EXERCISE BRIEF:
The expected output is the complete data, reproduced exactly.

Saved data entries:
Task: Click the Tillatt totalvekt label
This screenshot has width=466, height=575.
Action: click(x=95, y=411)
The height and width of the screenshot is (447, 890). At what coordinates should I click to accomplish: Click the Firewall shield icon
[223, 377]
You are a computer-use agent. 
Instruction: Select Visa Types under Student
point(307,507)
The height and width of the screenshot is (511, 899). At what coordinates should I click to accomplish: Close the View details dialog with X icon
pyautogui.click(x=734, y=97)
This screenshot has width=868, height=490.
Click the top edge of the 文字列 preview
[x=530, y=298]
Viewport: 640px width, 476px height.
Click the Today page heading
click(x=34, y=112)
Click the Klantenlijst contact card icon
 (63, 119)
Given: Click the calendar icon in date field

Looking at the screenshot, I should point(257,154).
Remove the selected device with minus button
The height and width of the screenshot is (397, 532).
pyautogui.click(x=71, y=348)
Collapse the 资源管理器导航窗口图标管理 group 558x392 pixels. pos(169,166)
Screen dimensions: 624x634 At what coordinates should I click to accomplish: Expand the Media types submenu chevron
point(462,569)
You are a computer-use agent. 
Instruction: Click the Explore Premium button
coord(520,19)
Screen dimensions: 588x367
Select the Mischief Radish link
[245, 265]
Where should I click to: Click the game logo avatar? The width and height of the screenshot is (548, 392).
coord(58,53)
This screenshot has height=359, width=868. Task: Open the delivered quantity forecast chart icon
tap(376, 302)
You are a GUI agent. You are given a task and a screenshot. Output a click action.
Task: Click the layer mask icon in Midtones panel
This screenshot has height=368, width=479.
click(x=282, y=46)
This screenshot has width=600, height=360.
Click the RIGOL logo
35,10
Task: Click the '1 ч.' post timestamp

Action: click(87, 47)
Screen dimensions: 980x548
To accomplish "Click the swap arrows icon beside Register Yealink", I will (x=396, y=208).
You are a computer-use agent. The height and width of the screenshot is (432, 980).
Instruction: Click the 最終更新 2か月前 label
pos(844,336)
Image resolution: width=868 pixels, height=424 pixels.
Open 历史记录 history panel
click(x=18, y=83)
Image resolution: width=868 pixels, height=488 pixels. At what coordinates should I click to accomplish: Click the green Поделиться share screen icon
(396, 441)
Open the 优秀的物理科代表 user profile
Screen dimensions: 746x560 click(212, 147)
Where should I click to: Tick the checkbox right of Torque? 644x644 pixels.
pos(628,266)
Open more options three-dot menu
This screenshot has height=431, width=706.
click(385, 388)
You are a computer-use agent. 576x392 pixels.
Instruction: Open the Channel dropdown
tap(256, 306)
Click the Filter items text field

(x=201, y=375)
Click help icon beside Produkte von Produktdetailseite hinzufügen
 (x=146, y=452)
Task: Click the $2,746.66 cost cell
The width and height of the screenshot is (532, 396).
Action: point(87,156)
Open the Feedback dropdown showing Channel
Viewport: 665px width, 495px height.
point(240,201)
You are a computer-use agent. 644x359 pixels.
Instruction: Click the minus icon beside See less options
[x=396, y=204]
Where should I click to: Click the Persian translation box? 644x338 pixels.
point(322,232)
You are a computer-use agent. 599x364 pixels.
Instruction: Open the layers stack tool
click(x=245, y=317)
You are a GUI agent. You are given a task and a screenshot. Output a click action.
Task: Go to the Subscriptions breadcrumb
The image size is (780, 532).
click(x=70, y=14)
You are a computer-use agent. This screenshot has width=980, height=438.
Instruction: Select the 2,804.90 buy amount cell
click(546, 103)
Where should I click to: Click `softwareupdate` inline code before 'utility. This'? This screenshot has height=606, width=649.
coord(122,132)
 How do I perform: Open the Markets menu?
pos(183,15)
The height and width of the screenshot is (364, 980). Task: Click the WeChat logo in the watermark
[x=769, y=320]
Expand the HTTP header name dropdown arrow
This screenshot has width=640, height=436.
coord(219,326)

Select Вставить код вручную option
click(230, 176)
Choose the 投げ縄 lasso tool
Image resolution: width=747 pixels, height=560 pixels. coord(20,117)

RESPONSE AREA:
Task: Click the Tillatt totalvekt label
This screenshot has width=466, height=575.
Action: click(x=95, y=411)
The height and width of the screenshot is (447, 890). At what coordinates should I click to accomplish: Click the Firewall shield icon
[223, 377]
You are a computer-use agent. 
Instruction: Select Visa Types under Student
point(307,507)
The height and width of the screenshot is (511, 899). At what coordinates should I click to accomplish: Close the View details dialog with X icon
pyautogui.click(x=734, y=97)
This screenshot has width=868, height=490.
Click the top edge of the 文字列 preview
[x=530, y=298]
Viewport: 640px width, 476px height.
Click the Today page heading
click(x=34, y=112)
Click the Klantenlijst contact card icon
 (63, 119)
Given: Click the calendar icon in date field

Looking at the screenshot, I should point(257,154).
Remove the selected device with minus button
The height and width of the screenshot is (397, 532).
pyautogui.click(x=71, y=348)
Collapse the 资源管理器导航窗口图标管理 group 558x392 pixels. pos(169,166)
Screen dimensions: 624x634 At what coordinates should I click to accomplish: Expand the Media types submenu chevron
point(462,569)
You are a computer-use agent. 
Instruction: Click the Explore Premium button
coord(520,19)
Screen dimensions: 588x367
Select the Mischief Radish link
[245, 265]
Where should I click to: Click the game logo avatar? The width and height of the screenshot is (548, 392).
coord(58,53)
This screenshot has height=359, width=868. Task: Open the delivered quantity forecast chart icon
tap(376, 302)
You are a GUI agent. You are given a task and a screenshot. Output a click action.
Task: Click the layer mask icon in Midtones panel
This screenshot has height=368, width=479.
click(x=282, y=46)
This screenshot has width=600, height=360.
Click the RIGOL logo
35,10
Task: Click the '1 ч.' post timestamp

Action: click(87, 47)
Screen dimensions: 980x548
To accomplish "Click the swap arrows icon beside Register Yealink", I will (x=396, y=208).
You are a computer-use agent. The height and width of the screenshot is (432, 980).
Instruction: Click the 最終更新 2か月前 label
pos(844,336)
Image resolution: width=868 pixels, height=424 pixels.
Open 历史记录 history panel
click(x=18, y=83)
Image resolution: width=868 pixels, height=488 pixels. At what coordinates should I click to accomplish: Click the green Поделиться share screen icon
(396, 441)
Open the 优秀的物理科代表 user profile
Screen dimensions: 746x560 click(212, 147)
Where should I click to: Tick the checkbox right of Torque? 644x644 pixels.
pos(628,266)
Open more options three-dot menu
This screenshot has height=431, width=706.
click(385, 388)
You are a computer-use agent. 576x392 pixels.
Instruction: Open the Channel dropdown
tap(256, 306)
Click the Filter items text field

(x=201, y=375)
Click help icon beside Produkte von Produktdetailseite hinzufügen
 (x=146, y=452)
Task: Click the $2,746.66 cost cell
The width and height of the screenshot is (532, 396).
Action: point(87,156)
Open the Feedback dropdown showing Channel
Viewport: 665px width, 495px height.
point(240,201)
You are a computer-use agent. 644x359 pixels.
Instruction: Click the minus icon beside See less options
[x=396, y=204]
Where should I click to: Click the Persian translation box? 644x338 pixels.
point(322,232)
You are a computer-use agent. 599x364 pixels.
Instruction: Open the layers stack tool
click(x=245, y=317)
You are a GUI agent. You are given a task and a screenshot. Output a click action.
Task: Go to the Subscriptions breadcrumb
The image size is (780, 532).
click(x=70, y=14)
You are a computer-use agent. This screenshot has width=980, height=438.
Instruction: Select the 2,804.90 buy amount cell
click(546, 103)
Where should I click to: Click `softwareupdate` inline code before 'utility. This'? This screenshot has height=606, width=649.
coord(122,132)
 How do I perform: Open the Markets menu?
pos(183,15)
The height and width of the screenshot is (364, 980). Task: Click the WeChat logo in the watermark
[x=769, y=320]
Expand the HTTP header name dropdown arrow
This screenshot has width=640, height=436.
coord(219,326)

Select Вставить код вручную option
click(230, 176)
Choose the 投げ縄 lasso tool
Image resolution: width=747 pixels, height=560 pixels. coord(20,117)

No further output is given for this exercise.